▼

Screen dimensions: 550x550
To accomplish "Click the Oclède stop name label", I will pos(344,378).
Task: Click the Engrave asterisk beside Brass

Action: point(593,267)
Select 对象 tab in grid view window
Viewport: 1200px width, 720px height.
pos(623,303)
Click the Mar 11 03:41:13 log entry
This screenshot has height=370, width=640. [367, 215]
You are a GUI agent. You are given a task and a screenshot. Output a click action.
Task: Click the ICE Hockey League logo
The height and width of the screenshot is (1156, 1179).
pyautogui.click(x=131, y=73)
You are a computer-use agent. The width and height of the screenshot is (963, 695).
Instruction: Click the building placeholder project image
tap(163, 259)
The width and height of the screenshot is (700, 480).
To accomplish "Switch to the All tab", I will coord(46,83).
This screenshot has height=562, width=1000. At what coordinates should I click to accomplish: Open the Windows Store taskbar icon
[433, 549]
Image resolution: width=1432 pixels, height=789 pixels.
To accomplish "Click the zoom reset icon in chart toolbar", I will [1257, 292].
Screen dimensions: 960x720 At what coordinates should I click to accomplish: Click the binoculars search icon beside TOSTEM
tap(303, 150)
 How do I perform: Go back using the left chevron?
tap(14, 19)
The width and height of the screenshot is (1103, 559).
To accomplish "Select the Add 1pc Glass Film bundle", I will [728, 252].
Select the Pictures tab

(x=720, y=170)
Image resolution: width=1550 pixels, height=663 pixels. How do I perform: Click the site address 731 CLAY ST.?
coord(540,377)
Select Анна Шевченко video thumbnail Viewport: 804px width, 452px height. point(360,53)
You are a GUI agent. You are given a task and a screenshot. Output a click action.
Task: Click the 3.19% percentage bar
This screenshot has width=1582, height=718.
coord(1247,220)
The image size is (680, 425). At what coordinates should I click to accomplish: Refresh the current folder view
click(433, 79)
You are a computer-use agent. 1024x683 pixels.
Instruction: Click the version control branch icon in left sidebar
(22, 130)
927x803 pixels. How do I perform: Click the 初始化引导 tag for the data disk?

▲

Brief :: Write out each line exactly, starting with the line that contains "The width and height of the screenshot is (1103, 559)." and stopping after the last line of the data.

Exercise output ::
The width and height of the screenshot is (1103, 559).
To accomplish "Select the Add 1pc Glass Film bundle", I will [728, 252].
Select the Pictures tab

(x=720, y=170)
Image resolution: width=1550 pixels, height=663 pixels. How do I perform: Click the site address 731 CLAY ST.?
coord(540,377)
Select Анна Шевченко video thumbnail Viewport: 804px width, 452px height. point(360,53)
You are a GUI agent. You are given a task and a screenshot. Output a click action.
Task: Click the 3.19% percentage bar
This screenshot has width=1582, height=718.
coord(1247,220)
The image size is (680, 425). At what coordinates should I click to accomplish: Refresh the current folder view
click(433, 79)
You are a computer-use agent. 1024x683 pixels.
Instruction: Click the version control branch icon in left sidebar
(22, 130)
927x803 pixels. How do I perform: Click the 初始化引导 tag for the data disk?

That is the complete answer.